Grupa Lotos SA, Poland's second-biggest refiner, is planning by the end of this year to decide on building a 12 billion-zloty petrochemical plant with Grupa Azoty SA.



Grupa Lotos SA, Poland’s second-biggest refiner, plans to raise about 1 billion zloty ($318 million) from a share sale this year to fund expansion.

The Gdansk, Poland-based company plans to sell as many as 55 million new shares to current shareholders, it said in a regulatory statement. That accounts for 42% of its current 129.9 million outstanding shares.

“We plan to spend all proceeds from the share sale on future investments,” deputy CEO Mariusz Machajewski said in an e-mailed statement.

Lotos is seeking to boost upstream investments locally and beyond the country’s border by developing existing sites and purchasing licenses to increase oil production to about 1.2 million tons by 2016 from 0.5 million tons now. It wants to buy a Norwegian offshore oil field, it said in February, and is also planning by the end of this year to decide on building a 12 billion-zloty petrochemical plant with Grupa Azoty SA.

“The share sale was expected, but is to happen earlier than planned,” said Wojciech Kozlowski, a Warsaw-based analyst at Espirito Santo Investment Bank. “Lotos has many investments plans, but the lack of detailed presentation of the share sale goals is negative.”

Government Stake

Lotos owners will vote on the rights offering plan on Sept. 8. Still, the sale will depend on the Polish government buying new shares.
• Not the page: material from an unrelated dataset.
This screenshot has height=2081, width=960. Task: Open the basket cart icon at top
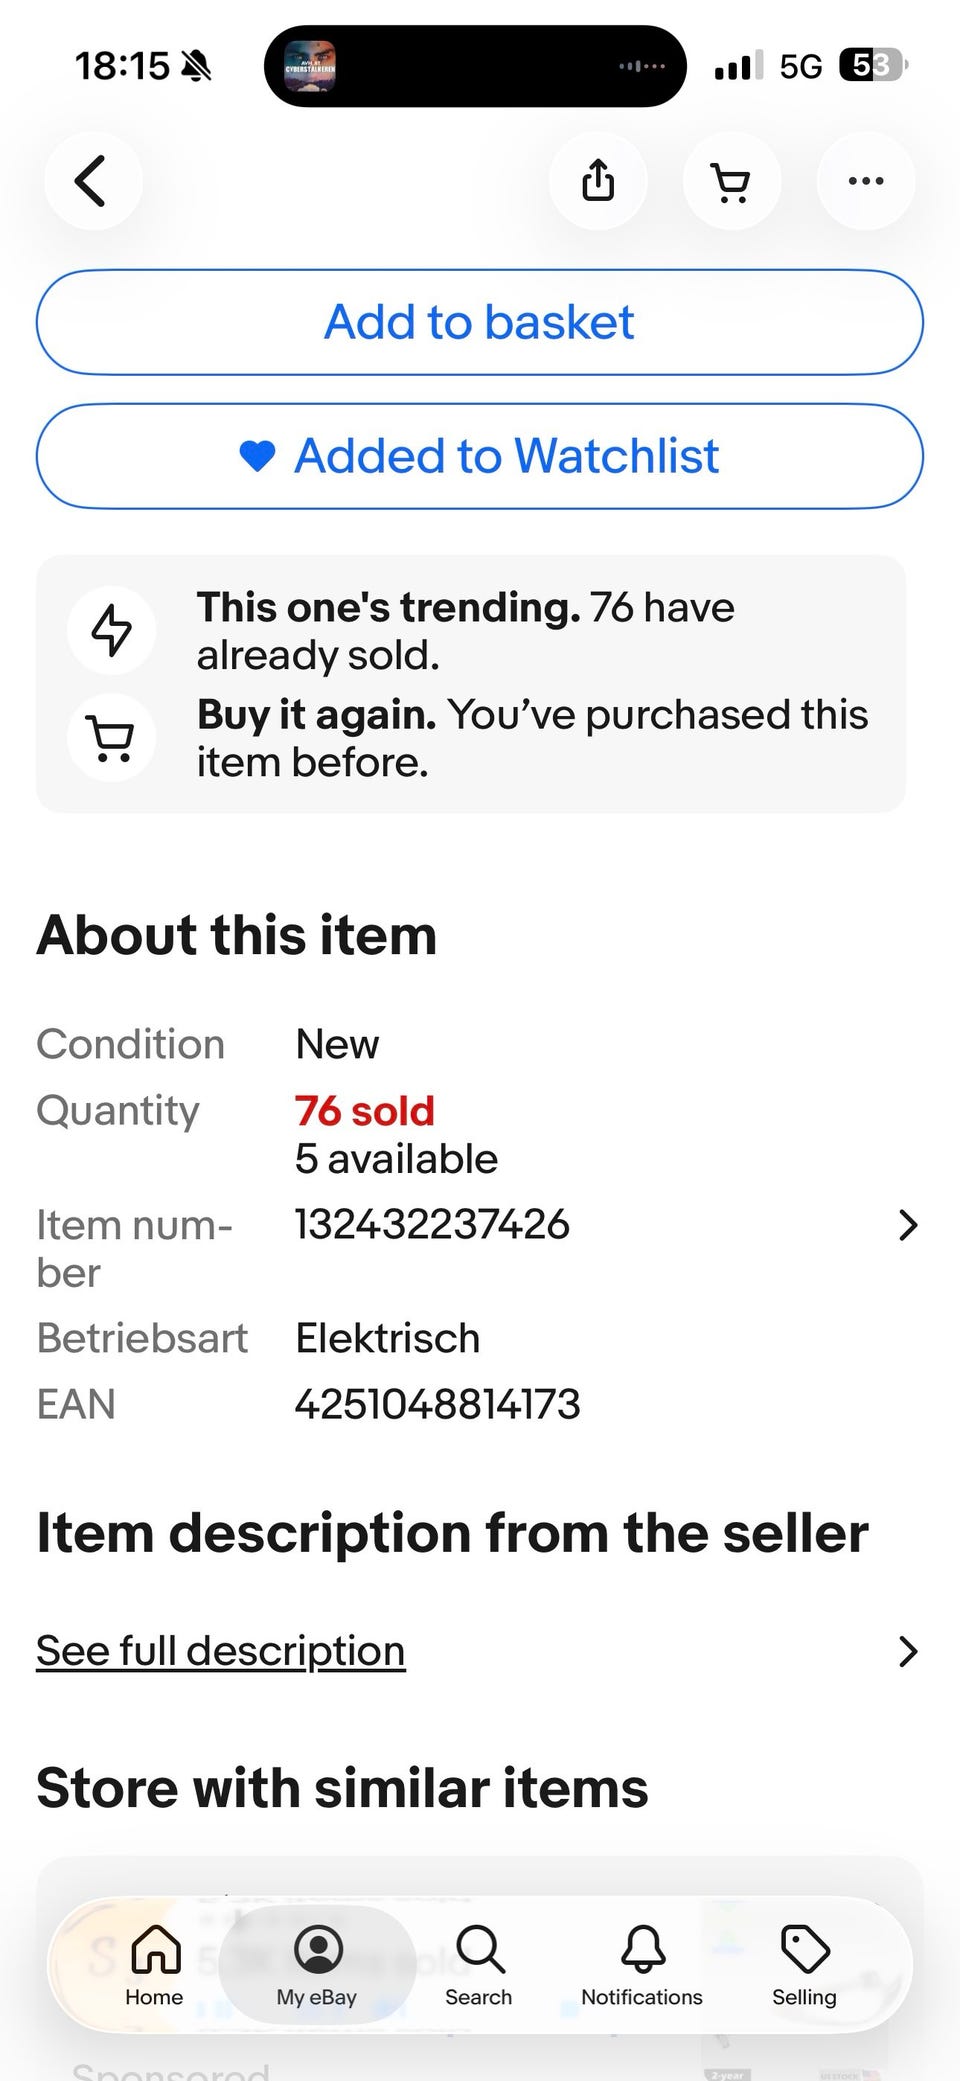(731, 182)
The government holds 53.2% of Lotos, and according to the company, the majority owner will use the Companies Restructuring Fund to pay for the shares. Any share issue that would cut its stake to below 50% would require an amendment to the state policy for the oil industry.

The fund, which is financed by proceeds from state-controlled asset sales, had 2.49 billion zloty in assets at the end of 2013, according to a report by Supreme Audit Chamber.

The State Treasury “isn’t surprised” by the company’s decision to sell shares, ministry spokeswoman Agnieszka Jablonska-Twarog said. A final decision will be announced on the shareholders’ meeting, she said.

Lotos set the record day in the rights issue for Nov. 18 and plans to complete the offering by the end of this year, it said. One Lotos share will grant owners one rights issue.

Financing Azoty

If new shares are issued, it would be Lotos’ first capital increase since April 2005 when the company also raised 1 billion zloty, data compiled by Bloomberg show. Machajewski said in March that the company won’t be able to provide “substancial” financing for the Azoty project without capital increase.

Lotos’s net debt stood at 6 billion zloty at the end of the first quarter and its financial leverage, or net debt to equity, was at 66%. The company took out a $1.75 billion 12-year loan in 2008 to finance the expansion of its Gdansk refinery by 50%. The ratio compared with 33% at its bigger competitor, PKN Orlen SA.

“The rights issue is not particularly surprising, as we have always highlighted that Lotos’s balance sheet was weak and unable to support further large-scale investments,” Wood & Co.’s analysts Bram Buring and Robert Rethy said in a research note. “We would not expect all shareholders to be willing to provide additional funds to the company, although the government and several large core domestic shareholders may ensure a fairly large take up of the rights.”

No Comment

Ewa Radkowska-Swieton, the chief investment officer at ING Groep NV’s Polish pension fund unit, the second-largest investor in Lotos with 6.2%, declined to comment on the fund’s decision.

Lotos, which has been on the lookout for exploration assets in Norway, is seeking to reclaim losses it made on the North Sea Yme oil field. Earlier this week, it said it wrote down an additional 545 million zloty on the Yme project, which will cut its first-half net income by about 191 million zloty.